The Instapundit interviews Ray Kurzweil, author of The Singularity Is Near. It's long and pretty detailed -- there are even graphs -- but that's what makes it well worth your time and attention.

But let's get serious ...

Glenn Reynolds, over at Instapundit, has a comprehensive List of Agencies to whom you can make a contribution on behalf of the people trying to put their lives back together after Hurricane Katrina. Visit and give, please.
I gave online to Catholic Charities -- which, the last time I checked, was listed second for contributions -- because I've had good experiences with them in the past.

Thursday, September 01, 2005

A process of random selection ...

I just got home about an hour ago. I had to spend several hours shelving the books that had piled up over the past few days. I couldn't get to them because I had a couple stories to write -- which involved doing some extra reporting -- and I had lots of other stuff to do besides.
Anyway, while I discarded September's galleys and made way for December's and January's, I started thinking about the lively exchange I've been having here with Melville Goodwin and others about intelligent design and neo-Darwinism. There are maybe 600 galleys for October and another 600 for November already on the shelves, a mere fraction of the more than 12,000 that on average get published every month.

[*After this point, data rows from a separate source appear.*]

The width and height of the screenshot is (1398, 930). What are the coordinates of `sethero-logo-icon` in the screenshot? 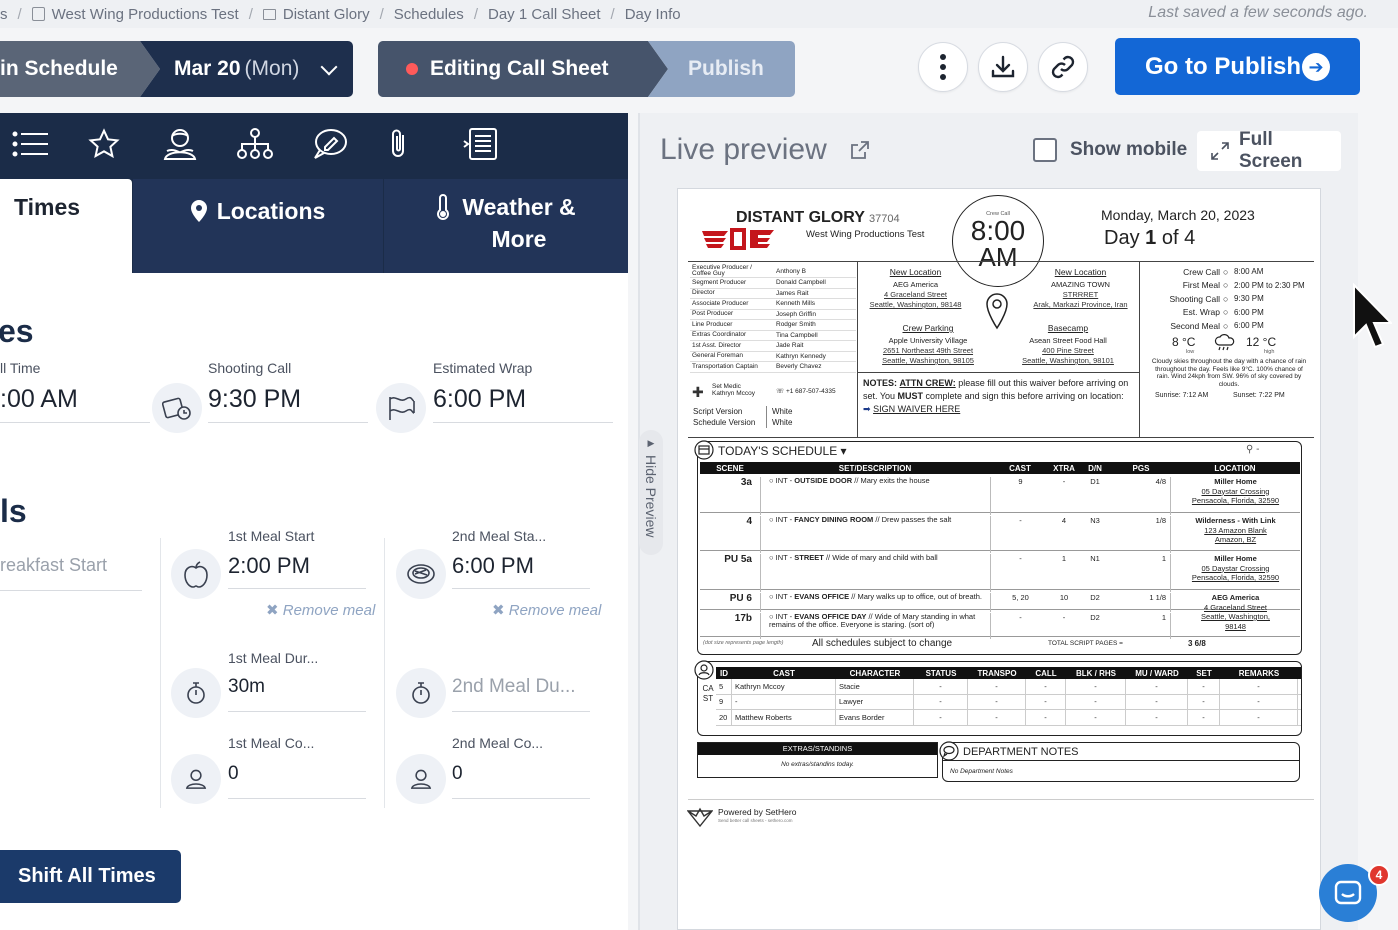 It's located at (700, 817).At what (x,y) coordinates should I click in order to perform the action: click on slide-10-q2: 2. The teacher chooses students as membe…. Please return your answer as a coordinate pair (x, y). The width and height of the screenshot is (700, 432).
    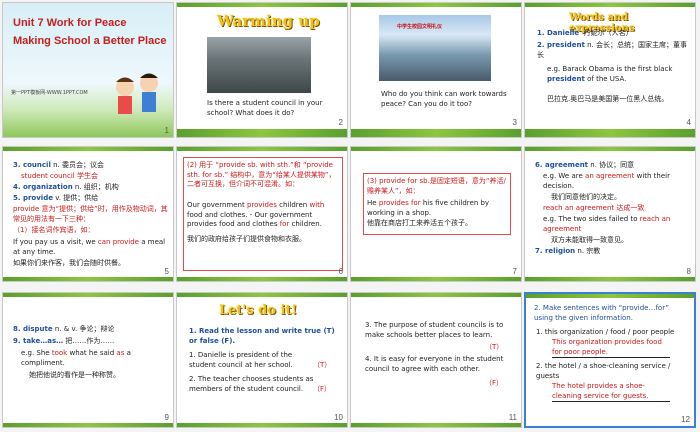
    Looking at the image, I should click on (252, 384).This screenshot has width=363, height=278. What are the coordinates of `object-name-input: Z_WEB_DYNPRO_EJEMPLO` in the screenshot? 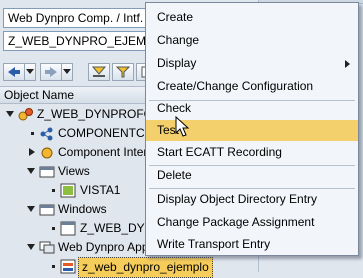 It's located at (78, 41).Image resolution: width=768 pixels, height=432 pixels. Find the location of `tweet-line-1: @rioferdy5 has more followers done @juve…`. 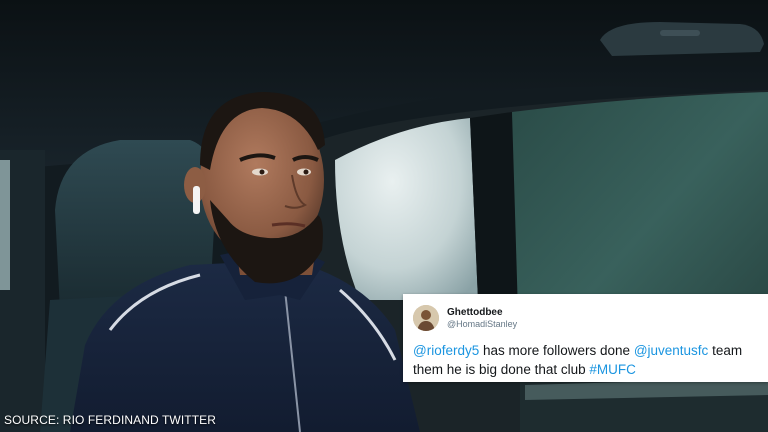

tweet-line-1: @rioferdy5 has more followers done @juve… is located at coordinates (586, 350).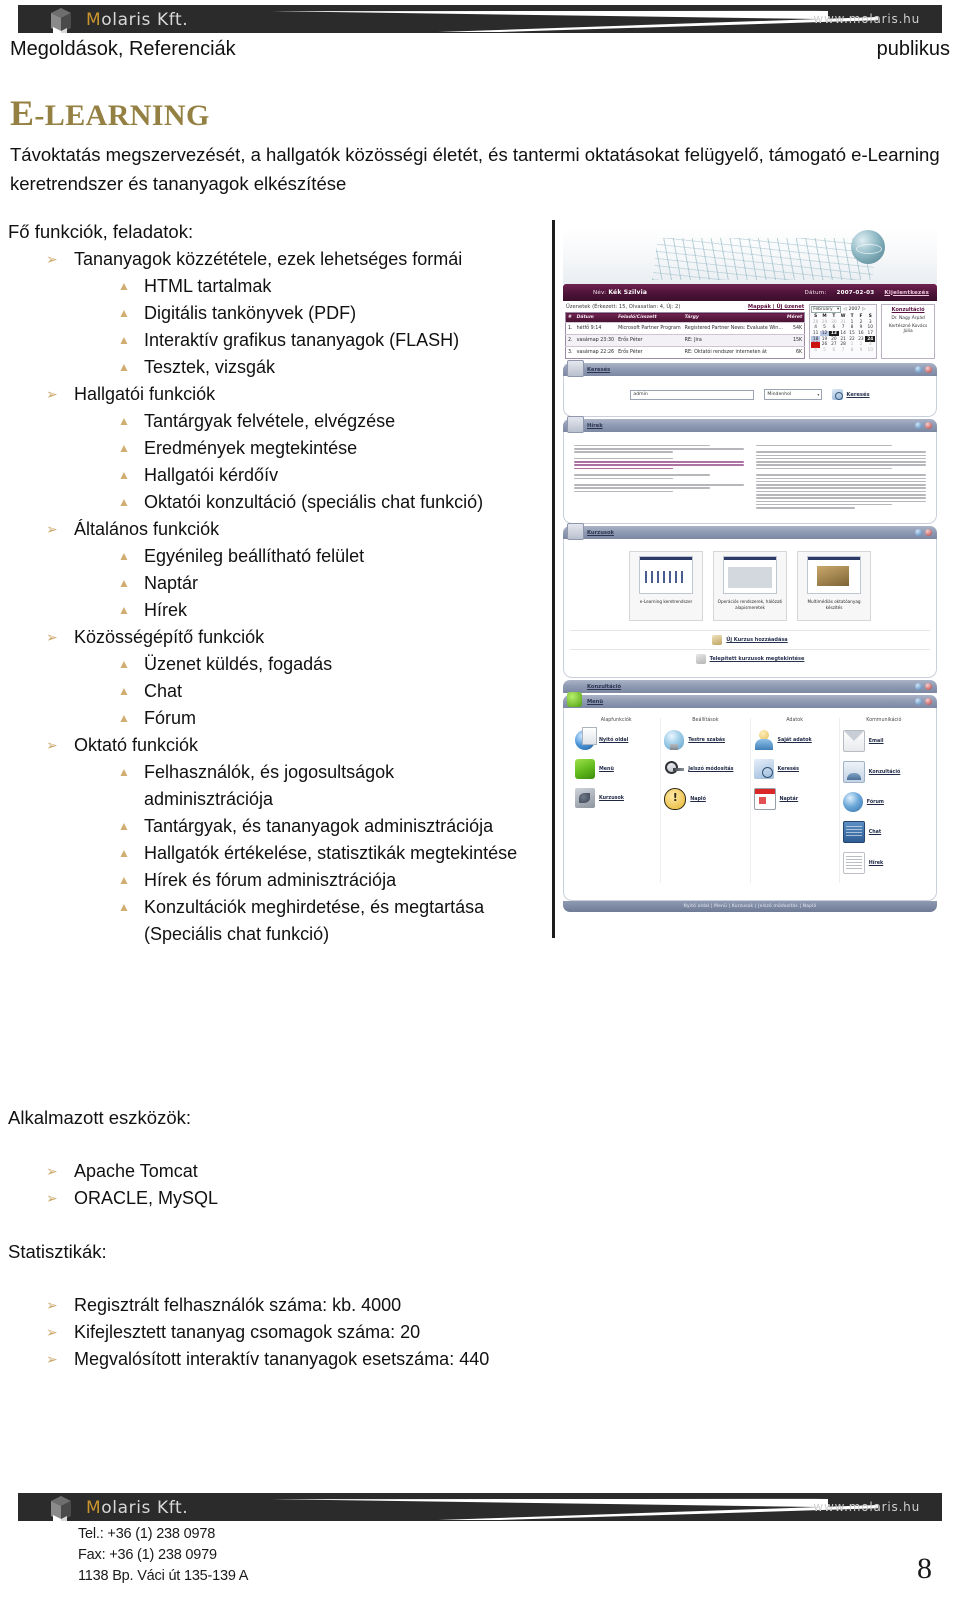 Image resolution: width=960 pixels, height=1620 pixels. Describe the element at coordinates (750, 368) in the screenshot. I see `search-panel-bar: Keresés` at that location.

It's a prodigal display of fertility, just like you see in nature, where, out of millions of fish eggs, say, only a comparatively few will actually grow up to be mature fish -- very few indeed when you take into consideration how many fall prey to other species.
I can't bring myself to believe that only the best books get reviewed. I can't even be sure if the best books get noticed. We surely can't imagine that only the best specimens survive in nature. Random selection is surely an imperfect method for determining which books to review. Seems an odd system for organizing life, too. Then again, maybe it's designed that way.